POLITIQUE & INSTITUTIONS — Europe

Commission spéciale taxe

Questions autour des émoluments des Big Four



L'eurodéputé allemand Fabio De Masi a encore des questions sans réponse. (Photo: YouTube)

L'eurodéputé allemand Fabio De Masi a encore des questions sans réponse. (Photo: YouTube)

Le mandat de la commission spéciale taxe du Parlement européen ne devrait pas être rallongé. Son rapport final a été adopté en commission. Mais certains de ses membres s’activent à rassembler les derniers éléments d’information sur la fiscalité des multinationales, en particulier sur le système de rémunération des conseillers fiscaux.

Infatigable, le député européen allemand Die Linke Fabio De Masi... Il est l’un des 44 membres de la commission spéciale taxe du Parlement européen, mise en place après les révélations des LuxLeaks. Et il a écrit le 30 octobre dernier ce qui est sans doute un des derniers courriers dans le cadre d’une mission de huit mois d’enquêtes et d’auditions consacrées aux «cadeaux fiscaux» des administrations fiscales en Europe aux multinationales.

De Masi s’est adressé à chacun des patrons des quatre grandes firmes d’audit et de conseil opérant au Luxembourg, Yves Francis pour Deloitte, Mark Otty pour EY Europe, John Parkhouse pour PwC et Georges Bock pour KPMG, en leur demandant leur «aimable coopération» pour répondre à deux questions.

La première porte sur le système de rémunération prélevé par les Big Four dans le cadre de leurs missions de conseil en optimisation fiscale. Le système, interroge l’eurodéputé, est-il lié d’une manière ou d’une autre aux montants d’impôts «optimisés» par les multinationales? Moins les entreprises payaient d’impôts, plus leurs conseils encaissaient de revenus?

Au taux horaire

Lors des révélations des LuxLeaks, la question avait été posée aux dirigeants de PwC, la firme qui a vu fuiter le nombre le plus important de rescrits fiscaux (publiés par le consortium de journalistes dans les révélations LuxLeaks). Les dirigeants avaient alors catégoriquement démenti un lien quelconque entre le taux d’imposition ponctionné (et qui rentrait dans les clous de la réglementation luxembourgeoise et internationale) et les montants facturés pour leurs services.

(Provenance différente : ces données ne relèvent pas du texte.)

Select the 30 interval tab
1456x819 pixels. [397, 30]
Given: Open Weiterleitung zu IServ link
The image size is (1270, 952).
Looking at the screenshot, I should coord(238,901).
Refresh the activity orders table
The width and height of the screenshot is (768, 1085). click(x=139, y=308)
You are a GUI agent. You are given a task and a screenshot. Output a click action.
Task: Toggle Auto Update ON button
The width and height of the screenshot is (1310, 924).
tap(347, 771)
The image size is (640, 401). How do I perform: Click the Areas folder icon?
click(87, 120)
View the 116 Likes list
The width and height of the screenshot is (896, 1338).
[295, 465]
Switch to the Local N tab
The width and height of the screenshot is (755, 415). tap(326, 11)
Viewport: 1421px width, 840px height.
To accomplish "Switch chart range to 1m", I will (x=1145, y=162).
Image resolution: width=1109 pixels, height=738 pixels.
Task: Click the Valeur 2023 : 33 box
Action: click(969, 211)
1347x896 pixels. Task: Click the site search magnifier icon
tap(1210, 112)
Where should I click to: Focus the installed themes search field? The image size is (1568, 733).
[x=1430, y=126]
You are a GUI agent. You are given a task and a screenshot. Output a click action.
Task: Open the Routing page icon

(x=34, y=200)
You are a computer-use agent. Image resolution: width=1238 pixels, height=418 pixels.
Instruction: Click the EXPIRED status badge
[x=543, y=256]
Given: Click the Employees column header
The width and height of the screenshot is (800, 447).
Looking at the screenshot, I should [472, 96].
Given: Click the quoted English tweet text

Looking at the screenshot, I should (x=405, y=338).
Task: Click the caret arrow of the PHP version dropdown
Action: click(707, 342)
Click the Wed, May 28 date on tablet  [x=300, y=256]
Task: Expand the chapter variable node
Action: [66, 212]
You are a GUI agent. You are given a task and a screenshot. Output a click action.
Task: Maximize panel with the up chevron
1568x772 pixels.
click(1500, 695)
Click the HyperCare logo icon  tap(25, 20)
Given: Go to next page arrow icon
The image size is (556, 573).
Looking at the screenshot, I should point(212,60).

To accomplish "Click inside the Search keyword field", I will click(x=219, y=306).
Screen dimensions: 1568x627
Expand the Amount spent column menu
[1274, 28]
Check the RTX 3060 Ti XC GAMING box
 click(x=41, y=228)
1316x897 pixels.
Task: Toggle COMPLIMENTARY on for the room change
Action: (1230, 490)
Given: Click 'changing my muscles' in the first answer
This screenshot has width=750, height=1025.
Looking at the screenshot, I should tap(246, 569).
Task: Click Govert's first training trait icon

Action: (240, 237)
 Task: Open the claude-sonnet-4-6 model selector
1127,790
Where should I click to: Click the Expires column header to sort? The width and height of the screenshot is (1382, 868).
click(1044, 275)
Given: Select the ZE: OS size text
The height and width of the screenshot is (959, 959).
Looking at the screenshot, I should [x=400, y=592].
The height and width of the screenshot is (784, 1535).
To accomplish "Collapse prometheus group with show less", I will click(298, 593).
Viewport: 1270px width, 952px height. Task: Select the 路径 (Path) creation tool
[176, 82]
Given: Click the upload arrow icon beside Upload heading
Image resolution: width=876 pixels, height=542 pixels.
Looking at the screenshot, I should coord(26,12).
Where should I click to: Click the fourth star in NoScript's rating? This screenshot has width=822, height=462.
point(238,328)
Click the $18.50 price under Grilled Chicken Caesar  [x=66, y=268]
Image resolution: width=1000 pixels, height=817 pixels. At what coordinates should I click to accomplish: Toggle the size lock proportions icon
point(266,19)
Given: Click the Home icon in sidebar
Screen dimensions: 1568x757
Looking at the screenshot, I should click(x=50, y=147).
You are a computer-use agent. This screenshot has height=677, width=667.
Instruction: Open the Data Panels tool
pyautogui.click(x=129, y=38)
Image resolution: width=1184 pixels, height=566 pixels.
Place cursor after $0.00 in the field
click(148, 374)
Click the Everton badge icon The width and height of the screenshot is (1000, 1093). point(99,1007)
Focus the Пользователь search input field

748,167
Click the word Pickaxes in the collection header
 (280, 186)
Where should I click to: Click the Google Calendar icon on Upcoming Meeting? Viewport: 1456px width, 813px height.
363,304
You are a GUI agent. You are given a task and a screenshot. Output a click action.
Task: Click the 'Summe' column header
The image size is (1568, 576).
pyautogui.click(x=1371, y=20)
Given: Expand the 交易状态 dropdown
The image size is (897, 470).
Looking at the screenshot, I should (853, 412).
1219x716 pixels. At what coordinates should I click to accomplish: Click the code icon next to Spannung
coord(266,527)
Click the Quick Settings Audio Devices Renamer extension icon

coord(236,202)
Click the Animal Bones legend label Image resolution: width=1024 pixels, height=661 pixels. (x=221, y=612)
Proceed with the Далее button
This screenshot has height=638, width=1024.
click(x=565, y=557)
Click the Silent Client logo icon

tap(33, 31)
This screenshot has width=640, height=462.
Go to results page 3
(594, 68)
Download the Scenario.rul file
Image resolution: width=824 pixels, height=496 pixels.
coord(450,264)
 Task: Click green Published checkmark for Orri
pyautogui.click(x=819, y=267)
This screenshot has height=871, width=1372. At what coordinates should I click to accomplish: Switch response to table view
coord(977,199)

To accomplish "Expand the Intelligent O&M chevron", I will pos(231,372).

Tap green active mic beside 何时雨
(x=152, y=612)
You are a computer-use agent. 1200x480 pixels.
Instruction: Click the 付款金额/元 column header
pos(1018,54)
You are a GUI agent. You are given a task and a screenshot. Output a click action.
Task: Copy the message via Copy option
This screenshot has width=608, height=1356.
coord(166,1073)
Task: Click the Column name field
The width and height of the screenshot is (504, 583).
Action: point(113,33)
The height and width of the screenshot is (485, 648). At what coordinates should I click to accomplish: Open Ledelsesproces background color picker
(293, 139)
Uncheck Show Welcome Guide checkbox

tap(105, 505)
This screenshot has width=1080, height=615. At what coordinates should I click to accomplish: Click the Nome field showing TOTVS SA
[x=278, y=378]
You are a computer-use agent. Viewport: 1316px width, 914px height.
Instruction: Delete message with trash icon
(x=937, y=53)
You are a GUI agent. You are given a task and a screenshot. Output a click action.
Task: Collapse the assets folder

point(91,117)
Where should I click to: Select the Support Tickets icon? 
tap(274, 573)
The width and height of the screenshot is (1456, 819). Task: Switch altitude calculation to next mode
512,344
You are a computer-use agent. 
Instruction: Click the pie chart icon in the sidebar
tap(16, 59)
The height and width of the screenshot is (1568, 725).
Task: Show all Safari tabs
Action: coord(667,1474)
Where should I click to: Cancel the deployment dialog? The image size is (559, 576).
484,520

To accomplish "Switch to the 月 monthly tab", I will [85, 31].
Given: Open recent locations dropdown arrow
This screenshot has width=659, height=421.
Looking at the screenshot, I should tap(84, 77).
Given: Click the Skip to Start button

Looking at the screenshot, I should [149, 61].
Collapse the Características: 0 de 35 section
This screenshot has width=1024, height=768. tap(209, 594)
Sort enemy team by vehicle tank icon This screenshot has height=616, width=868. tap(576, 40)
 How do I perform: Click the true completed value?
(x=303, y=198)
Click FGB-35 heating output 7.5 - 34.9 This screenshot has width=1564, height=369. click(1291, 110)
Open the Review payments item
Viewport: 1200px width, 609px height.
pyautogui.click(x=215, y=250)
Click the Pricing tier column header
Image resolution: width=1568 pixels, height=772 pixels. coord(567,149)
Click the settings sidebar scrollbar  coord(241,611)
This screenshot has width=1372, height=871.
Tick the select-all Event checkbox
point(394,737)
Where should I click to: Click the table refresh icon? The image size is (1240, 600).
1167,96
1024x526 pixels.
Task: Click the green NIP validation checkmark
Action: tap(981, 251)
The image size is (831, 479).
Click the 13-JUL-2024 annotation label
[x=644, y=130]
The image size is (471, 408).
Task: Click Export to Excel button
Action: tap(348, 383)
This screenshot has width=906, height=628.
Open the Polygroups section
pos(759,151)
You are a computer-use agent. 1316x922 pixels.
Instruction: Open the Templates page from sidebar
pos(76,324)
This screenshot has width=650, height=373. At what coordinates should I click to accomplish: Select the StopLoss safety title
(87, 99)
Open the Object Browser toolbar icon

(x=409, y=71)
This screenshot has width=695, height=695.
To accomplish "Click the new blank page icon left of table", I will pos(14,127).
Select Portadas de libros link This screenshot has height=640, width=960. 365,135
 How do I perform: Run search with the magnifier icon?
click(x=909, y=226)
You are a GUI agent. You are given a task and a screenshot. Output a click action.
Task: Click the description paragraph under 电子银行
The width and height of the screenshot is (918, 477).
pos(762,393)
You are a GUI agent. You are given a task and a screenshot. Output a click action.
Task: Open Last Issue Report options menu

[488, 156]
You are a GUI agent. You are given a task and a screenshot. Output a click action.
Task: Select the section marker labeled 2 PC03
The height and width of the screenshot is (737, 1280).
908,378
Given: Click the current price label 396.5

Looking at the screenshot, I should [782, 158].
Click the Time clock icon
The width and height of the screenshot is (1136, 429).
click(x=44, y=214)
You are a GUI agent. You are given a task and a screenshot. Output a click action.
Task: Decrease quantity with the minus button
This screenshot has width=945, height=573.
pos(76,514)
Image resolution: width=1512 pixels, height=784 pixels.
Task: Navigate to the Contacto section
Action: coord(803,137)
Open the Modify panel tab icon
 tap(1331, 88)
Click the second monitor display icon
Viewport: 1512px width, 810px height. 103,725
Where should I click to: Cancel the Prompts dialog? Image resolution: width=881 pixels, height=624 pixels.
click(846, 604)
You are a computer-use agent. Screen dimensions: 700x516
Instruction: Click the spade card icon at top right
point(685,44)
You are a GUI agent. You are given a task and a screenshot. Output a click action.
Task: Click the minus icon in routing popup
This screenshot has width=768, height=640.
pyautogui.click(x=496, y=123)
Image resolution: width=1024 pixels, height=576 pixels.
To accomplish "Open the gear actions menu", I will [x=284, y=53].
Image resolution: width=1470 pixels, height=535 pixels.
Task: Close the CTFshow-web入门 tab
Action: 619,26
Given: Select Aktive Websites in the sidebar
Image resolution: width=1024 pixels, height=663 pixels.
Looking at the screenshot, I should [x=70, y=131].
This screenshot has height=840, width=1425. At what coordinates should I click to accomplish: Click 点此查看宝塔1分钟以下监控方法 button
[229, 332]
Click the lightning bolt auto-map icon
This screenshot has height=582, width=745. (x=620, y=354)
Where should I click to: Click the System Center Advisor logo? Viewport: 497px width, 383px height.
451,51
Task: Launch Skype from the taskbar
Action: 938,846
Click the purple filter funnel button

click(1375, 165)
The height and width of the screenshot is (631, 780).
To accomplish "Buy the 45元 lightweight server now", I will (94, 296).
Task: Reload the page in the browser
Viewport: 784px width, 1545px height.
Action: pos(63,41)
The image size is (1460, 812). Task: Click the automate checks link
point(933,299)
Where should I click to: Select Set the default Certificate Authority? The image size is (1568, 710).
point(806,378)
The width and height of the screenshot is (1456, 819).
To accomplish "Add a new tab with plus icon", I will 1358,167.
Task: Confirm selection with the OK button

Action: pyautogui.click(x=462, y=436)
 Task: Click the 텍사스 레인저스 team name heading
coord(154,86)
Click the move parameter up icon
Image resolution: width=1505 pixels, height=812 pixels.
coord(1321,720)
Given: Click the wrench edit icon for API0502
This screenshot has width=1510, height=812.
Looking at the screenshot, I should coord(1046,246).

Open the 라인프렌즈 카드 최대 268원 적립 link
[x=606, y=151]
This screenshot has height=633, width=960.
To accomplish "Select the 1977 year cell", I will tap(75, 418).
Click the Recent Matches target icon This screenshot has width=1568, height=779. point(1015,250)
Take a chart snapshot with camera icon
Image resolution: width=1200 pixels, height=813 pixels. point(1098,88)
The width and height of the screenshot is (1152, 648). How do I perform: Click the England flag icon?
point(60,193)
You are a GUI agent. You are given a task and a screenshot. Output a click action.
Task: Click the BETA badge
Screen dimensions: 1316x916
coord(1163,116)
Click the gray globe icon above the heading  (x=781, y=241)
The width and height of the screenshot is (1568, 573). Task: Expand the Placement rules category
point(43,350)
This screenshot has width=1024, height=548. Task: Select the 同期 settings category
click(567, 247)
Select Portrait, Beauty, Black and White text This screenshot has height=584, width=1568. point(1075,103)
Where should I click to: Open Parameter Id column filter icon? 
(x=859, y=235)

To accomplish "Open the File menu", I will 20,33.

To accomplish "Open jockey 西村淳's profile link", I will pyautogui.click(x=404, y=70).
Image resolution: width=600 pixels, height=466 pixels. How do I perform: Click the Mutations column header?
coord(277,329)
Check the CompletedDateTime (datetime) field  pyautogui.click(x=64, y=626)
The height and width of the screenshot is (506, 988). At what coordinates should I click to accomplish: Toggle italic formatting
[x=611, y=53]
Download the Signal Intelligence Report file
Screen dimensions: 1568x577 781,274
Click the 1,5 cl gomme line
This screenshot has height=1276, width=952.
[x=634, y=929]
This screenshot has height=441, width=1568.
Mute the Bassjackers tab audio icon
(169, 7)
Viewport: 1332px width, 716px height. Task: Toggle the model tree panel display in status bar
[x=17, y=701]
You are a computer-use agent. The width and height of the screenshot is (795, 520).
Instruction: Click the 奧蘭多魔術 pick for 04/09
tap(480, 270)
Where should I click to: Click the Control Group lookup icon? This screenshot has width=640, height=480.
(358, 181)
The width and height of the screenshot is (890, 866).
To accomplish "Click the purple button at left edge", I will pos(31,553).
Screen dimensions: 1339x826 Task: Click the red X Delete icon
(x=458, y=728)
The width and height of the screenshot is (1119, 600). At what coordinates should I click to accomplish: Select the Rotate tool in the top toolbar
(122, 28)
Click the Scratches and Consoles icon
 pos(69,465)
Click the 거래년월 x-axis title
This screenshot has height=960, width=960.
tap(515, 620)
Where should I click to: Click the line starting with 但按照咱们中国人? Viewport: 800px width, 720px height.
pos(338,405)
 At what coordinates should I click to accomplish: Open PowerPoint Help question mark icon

Lors de la présentation des résultats annuels de EY Luxembourg, une question similaire fut posée aux dirigeants. Ces derniers ont assuré qu’il n’existait pas de système de rémunération lié au résultat et que la firme se payait soit à un taux horaire, soit dans le cadre d’une mission spécifique, avec des coûts fixes. Des commissionnements sur une part des gains d’impôts économisés, «ça n’existe certainement pas chez nous et certainement pas au Luxembourg», avait indiqué l’un des responsables lors de la conférence de presse.

Parler fiscalité avec Juncker?

Pour revenir aux interrogations de Fabio De Masi, celui-ci demande par ailleurs aux Big Four s’ils ont eu l’occasion de parler de fiscalité, dans le cadre professionnel ou plus informel, avec l’ancien Premier ministre luxembourgeois et actuel président de la Commission européenne, Jean-Claude Juncker.

Ce dernier, lors de son audition du 17 septembre, avait en effet été interrogé sur ses relations avec des banquiers allemands. M. Juncker avait rappelé aux membres de la commission spéciale son «attirance plus que modérée» pour le monde de la finance.

Fin de mission

La commission taxe a adopté le 26 octobre son rapport final à 34 voix pour, 3 contre et 7 abstentions, mettant ainsi «symboliquement fin à sa mission» (dixit Le Monde), laquelle s’achève officiellement fin novembre.

Le 29 octobre dernier, ses membres ne s’étaient pas mis d’accord sur une prolongation de leur mandat, le groupe des conservateurs du PPE, le parti dont M. Juncker est issu, ayant rejeté l’idée.

Une prochaine réunion est néanmoins programmée pour le 16 novembre: il est prévu que l'on s'y penche sur les questions «encore ouvertes». Peut-être que les patrons des Big Four auront d’ici là répondu au courrier du parlementaire allemand?